### SET PROBLEM 1
Output the passage of the life insurance excerpt below from "In time, the" to "decision to make.", copied word for word.

### TEXT EXCERPT
— BEGIN —
It always sounds a bit strange to people when I say, “premiums and income should match.” Let’s start with a very basic fact—doesn’t all your money go through someone else’s bank now? When you get your paycheck, what do you do with it? Right! You deposit it in someone else’s bank. Then you write checks against it to buy the things you want in life. While it is in the bank, the banker lends your money to someone else and makes a good living doing it!

It seems a little ridiculous, but my All-American man on page 17 is depositing all of his paycheck in a bank—and then writing checks for 34.5% of every dollar to pay interest alone back to someone else’s banking system. He will never see that money again! It is gone forever. Why does he behave this way? Because no one has ever explained to him a better way of doing things! Once a pattern of life is learned in a culture it is nigh unto impossible to change. His paradigm is fixed! Set in concrete! The peer pressure and conventional wisdom is overwhelming. But, that doesn’t mean that it can’t be done. When he builds a banking system through life insurance, makes loans to himself to buy automobiles—and pays back to the policy (or policies) the same payment he would have to pay a banking institution—then he makes what the banking institution would have made off of him. And it is all done on a tax-deferred basis! The interest he pays never leaves his account and control. If this is done consistently throughout life it will make a tremendous difference in his financial picture.

So far, we have only looked at what will happen if we create a system that will finance just one automobile every four years. Why not expand the system by starting another policy that will finance the other automobile in the family? This will, of course, require the capitalization period of seven years at the rate of $5,000 per year, but at the end of that time we have kissed the automobile financing business goodbye forever!

In time, the total cash values in all policies are adequate enough to take the next step—self-insuring the automobiles for comprehensive and collision coverage. Please note that I did not say liability coverage—that is the insurance that covers you in the event of a law suit against you. Comprehensive and collision coverage is for damage done to your car in an accident. This is required coverage if you have the car financed with some other banking service, but if you are using your own banking system it is your decision to make.
— END —
### SET PROBLEM 2
Return the lines of the entries below from the line with "Click the blue 123 format preview" to the line with "coord(1491,120)", reproduced without any change.

### RECORDS PROVIDED
— BEGIN —
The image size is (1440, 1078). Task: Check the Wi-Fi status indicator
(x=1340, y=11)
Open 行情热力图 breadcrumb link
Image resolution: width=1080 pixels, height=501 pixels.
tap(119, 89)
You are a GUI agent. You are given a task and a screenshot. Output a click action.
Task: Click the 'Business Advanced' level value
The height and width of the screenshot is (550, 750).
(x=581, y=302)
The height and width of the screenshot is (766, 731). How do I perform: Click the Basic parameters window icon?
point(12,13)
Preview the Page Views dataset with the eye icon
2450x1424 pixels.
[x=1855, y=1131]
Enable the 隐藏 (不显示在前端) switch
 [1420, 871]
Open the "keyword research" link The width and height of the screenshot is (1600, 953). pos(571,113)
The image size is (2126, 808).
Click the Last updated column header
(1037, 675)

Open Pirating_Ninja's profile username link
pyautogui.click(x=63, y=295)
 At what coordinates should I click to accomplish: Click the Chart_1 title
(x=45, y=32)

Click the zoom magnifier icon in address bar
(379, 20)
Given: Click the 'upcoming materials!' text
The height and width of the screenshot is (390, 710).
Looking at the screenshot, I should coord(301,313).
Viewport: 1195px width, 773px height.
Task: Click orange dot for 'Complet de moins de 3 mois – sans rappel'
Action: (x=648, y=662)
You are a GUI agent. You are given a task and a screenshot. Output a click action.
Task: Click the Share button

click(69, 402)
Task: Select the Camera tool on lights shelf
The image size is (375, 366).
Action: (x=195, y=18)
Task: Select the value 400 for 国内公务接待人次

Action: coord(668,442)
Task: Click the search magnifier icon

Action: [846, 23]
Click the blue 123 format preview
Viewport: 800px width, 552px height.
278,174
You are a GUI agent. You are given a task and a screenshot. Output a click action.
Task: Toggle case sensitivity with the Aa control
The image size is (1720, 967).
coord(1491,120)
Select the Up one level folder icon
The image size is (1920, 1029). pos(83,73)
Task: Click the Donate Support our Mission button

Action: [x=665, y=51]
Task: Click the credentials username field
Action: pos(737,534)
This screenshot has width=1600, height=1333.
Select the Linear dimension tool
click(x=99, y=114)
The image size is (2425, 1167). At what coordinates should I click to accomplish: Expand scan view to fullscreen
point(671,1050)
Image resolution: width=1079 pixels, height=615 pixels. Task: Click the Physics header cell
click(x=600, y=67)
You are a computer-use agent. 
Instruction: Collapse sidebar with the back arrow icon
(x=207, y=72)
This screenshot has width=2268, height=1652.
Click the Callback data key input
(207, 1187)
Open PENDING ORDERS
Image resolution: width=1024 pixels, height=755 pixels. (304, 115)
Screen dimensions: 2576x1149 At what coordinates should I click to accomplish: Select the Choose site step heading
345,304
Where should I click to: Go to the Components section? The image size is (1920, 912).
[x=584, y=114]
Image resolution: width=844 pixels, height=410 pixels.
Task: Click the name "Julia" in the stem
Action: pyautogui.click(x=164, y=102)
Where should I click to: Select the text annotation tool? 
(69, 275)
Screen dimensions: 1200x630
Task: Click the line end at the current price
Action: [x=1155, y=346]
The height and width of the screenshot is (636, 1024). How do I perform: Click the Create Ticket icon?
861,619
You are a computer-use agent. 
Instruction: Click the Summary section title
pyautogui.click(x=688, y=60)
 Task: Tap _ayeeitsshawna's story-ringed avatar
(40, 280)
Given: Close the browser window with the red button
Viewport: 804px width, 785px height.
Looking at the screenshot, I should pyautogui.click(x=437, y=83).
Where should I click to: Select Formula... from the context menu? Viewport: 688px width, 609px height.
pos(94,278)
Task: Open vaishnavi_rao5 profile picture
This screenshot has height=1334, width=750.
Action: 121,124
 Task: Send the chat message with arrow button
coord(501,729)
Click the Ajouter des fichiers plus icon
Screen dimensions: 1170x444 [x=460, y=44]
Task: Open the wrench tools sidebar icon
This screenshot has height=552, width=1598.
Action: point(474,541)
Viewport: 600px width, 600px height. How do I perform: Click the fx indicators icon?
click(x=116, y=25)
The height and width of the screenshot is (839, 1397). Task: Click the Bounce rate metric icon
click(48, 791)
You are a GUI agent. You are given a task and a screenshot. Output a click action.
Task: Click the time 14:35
— END —
### FINAL RESULT 1
In time, the total cash values in all policies are adequate enough to take the next step—self-insuring the automobiles for comprehensive and collision coverage. Please note that I did not say liability coverage—that is the insurance that covers you in the event of a law suit against you. Comprehensive and collision coverage is for damage done to your car in an accident. This is required coverage if you have the car financed with some other banking service, but if you are using your own banking system it is your decision to make.

### FINAL RESULT 2
Click the blue 123 format preview
Viewport: 800px width, 552px height.
278,174
You are a GUI agent. You are given a task and a screenshot. Output a click action.
Task: Toggle case sensitivity with the Aa control
The image size is (1720, 967).
coord(1491,120)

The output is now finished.